┌─ ARTIKEL

Manusia bila hasud dan tamak menginginkan sesuatu dar orang lain maka ia akan menjadi buta. Rasulullah bersabda:” Cintamu terhadap sesuatu bisa menjadikanmu buta dan tuli” Mata yang bisa mengenali pintu masuknya syetan akan menjadi buta bila ditutupi oleh sifat hasad dan ketamakan sehingga tidak melihat. Saat itulah syetan mendapatkan kesempatan untuk masuk ke hati manusia sehingga orang itu mengejar untuk menuruti syahwatnya walaupun jahat.

3. Perut kenyang

Rasa kenyang menguatkan syahwat yang menjadi senjata syetan. Dalam satu riwayat disebutkan bahwa Iblis pernah menampakkan diri di hadapan Nabi Yahya bin Zakariyya a.s. Beliau melihat pada syetan beberapa belenggu dan gantungan pemberat untuk segala sesuatu seraya bertanya. Wahai iblis belenggu dan pemberat apa ini? Syetan menjawab: Ini adalah syahwat yang aku gunakan untuk menggoda anak cucu Adam.Yahya bertanya: Apa hubungannya pemberat ini dengan manusia ? Syetan menjawab: Bila kamu kenyang maka aku beri pemberat sehingga engkau enggan untuk sholat dan dzikir. Yahya bertanya lagi: Apa lainnya? Tidak ada! Jawab syetan. Kemudian Nabi Yahya berkata:
Demi Allah aku tidak akan mengenyangkan perutku dengan makanan selamanya.
Iblis berkata. Demi Allah saya tidak akan memberi nasehat pada orang muslim selamanya.
Kebanyakan makan mengakibatkan munculnya enam hal tercela:
・ Menghilangkan rasa takut kepada Allah dari hatinya.
・ Menghilangkan rasa kasih sayang kepada makhluk lain karena ia mengira bahwa semua makhluk sama kenyangnya dengan dirinya.

└─
┌─ DAFTAR DATA

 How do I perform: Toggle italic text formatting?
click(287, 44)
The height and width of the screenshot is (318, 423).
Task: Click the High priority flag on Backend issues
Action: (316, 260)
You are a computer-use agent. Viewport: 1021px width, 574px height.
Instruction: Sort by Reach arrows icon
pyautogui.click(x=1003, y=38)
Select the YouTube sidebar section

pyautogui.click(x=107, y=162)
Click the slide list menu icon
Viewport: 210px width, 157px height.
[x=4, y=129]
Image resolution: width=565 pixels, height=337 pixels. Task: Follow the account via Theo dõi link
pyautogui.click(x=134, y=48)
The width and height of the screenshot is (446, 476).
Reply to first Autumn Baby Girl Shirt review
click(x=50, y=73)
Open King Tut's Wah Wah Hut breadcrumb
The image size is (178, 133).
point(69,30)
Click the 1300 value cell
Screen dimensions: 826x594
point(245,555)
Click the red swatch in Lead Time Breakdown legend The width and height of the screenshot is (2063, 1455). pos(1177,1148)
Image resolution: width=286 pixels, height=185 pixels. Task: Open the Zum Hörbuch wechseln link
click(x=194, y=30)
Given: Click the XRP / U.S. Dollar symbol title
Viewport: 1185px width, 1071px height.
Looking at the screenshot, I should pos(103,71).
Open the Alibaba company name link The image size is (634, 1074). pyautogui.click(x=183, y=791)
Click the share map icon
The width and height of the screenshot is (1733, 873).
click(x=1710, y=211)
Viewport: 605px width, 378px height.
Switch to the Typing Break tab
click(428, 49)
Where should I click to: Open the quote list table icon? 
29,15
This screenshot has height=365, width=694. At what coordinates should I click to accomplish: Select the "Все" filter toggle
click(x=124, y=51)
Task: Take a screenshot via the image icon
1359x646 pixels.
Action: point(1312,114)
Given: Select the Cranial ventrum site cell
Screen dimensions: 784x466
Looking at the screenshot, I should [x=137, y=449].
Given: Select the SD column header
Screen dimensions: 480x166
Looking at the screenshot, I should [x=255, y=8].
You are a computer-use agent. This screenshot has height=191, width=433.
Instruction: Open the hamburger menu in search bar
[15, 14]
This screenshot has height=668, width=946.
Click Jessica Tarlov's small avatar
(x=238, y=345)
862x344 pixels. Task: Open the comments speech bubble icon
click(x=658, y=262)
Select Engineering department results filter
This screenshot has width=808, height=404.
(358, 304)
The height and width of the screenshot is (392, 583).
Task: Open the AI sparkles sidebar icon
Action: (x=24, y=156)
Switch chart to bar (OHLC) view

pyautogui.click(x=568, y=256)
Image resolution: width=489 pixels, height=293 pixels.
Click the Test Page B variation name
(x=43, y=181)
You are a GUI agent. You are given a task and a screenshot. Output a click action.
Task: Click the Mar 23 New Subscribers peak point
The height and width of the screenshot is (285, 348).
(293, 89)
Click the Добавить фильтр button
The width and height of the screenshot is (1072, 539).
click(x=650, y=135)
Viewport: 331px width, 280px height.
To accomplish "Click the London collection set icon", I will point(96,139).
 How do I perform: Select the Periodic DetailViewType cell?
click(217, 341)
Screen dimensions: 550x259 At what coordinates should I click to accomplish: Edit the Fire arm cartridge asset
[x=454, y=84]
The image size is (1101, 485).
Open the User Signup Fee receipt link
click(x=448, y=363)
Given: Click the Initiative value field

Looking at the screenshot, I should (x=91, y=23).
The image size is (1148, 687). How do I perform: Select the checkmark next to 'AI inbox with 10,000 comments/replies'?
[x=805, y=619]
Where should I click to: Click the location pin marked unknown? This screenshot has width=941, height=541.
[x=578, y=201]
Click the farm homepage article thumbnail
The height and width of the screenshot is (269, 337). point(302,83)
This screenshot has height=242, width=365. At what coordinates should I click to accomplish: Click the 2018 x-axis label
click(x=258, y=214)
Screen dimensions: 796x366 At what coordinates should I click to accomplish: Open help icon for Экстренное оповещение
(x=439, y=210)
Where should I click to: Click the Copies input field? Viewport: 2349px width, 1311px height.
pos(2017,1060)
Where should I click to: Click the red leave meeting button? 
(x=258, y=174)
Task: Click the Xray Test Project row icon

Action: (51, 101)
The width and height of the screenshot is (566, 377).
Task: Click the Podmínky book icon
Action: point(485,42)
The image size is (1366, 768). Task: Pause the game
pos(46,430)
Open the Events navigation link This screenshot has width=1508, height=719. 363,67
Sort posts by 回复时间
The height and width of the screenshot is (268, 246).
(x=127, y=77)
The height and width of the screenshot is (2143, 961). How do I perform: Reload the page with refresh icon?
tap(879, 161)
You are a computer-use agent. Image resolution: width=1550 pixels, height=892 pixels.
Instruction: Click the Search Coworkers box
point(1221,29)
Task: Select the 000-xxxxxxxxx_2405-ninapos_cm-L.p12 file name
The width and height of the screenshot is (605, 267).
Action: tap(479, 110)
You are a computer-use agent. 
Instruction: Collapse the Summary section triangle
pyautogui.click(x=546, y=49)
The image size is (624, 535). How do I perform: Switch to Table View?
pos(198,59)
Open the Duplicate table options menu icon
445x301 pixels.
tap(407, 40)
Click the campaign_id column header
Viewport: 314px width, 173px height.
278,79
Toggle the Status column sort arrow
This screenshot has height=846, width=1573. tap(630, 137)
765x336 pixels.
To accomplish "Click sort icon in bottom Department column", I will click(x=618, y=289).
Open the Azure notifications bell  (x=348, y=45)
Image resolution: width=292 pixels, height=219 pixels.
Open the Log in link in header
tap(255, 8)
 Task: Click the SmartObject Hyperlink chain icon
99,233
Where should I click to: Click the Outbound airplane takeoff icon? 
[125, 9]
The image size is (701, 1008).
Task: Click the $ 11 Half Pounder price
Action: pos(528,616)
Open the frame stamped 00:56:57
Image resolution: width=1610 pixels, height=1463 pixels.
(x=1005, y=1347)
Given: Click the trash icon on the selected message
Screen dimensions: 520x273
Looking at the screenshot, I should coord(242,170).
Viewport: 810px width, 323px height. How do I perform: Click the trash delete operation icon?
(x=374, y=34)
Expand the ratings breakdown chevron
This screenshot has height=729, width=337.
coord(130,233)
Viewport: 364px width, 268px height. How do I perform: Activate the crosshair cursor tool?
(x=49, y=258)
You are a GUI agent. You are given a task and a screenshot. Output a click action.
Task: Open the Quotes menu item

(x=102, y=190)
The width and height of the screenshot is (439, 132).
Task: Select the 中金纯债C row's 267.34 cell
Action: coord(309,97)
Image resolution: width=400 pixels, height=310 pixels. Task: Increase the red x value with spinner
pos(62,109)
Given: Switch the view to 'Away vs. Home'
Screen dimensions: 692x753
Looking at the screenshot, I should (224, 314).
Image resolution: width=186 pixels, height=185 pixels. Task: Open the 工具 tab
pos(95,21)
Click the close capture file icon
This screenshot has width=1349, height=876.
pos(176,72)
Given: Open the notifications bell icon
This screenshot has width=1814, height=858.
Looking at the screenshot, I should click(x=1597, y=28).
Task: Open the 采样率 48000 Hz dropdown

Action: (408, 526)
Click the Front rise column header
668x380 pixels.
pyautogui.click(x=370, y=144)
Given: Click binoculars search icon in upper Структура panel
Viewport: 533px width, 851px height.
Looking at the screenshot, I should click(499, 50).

└─

### SOAL LATIHAN
Tulis ulang seluruh artikel tentang hasad, ketamakan, dan perut kenyang tanpa mengubah apa pun. Jawablah hanya dengan berpegang pada artikel.

### HASIL LATIHAN
Manusia bila hasud dan tamak menginginkan sesuatu dar orang lain maka ia akan menjadi buta. Rasulullah bersabda:” Cintamu terhadap sesuatu bisa menjadikanmu buta dan tuli” Mata yang bisa mengenali pintu masuknya syetan akan menjadi buta bila ditutupi oleh sifat hasad dan ketamakan sehingga tidak melihat. Saat itulah syetan mendapatkan kesempatan untuk masuk ke hati manusia sehingga orang itu mengejar untuk menuruti syahwatnya walaupun jahat.

3. Perut kenyang

Rasa kenyang menguatkan syahwat yang menjadi senjata syetan. Dalam satu riwayat disebutkan bahwa Iblis pernah menampakkan diri di hadapan Nabi Yahya bin Zakariyya a.s. Beliau melihat pada syetan beberapa belenggu dan gantungan pemberat untuk segala sesuatu seraya bertanya. Wahai iblis belenggu dan pemberat apa ini? Syetan menjawab: Ini adalah syahwat yang aku gunakan untuk menggoda anak cucu Adam.Yahya bertanya: Apa hubungannya pemberat ini dengan manusia ? Syetan menjawab: Bila kamu kenyang maka aku beri pemberat sehingga engkau enggan untuk sholat dan dzikir. Yahya bertanya lagi: Apa lainnya? Tidak ada! Jawab syetan. Kemudian Nabi Yahya berkata:
Demi Allah aku tidak akan mengenyangkan perutku dengan makanan selamanya.
Iblis berkata. Demi Allah saya tidak akan memberi nasehat pada orang muslim selamanya.
Kebanyakan makan mengakibatkan munculnya enam hal tercela:
・ Menghilangkan rasa takut kepada Allah dari hatinya.
・ Menghilangkan rasa kasih sayang kepada makhluk lain karena ia mengira bahwa semua makhluk sama kenyangnya dengan dirinya.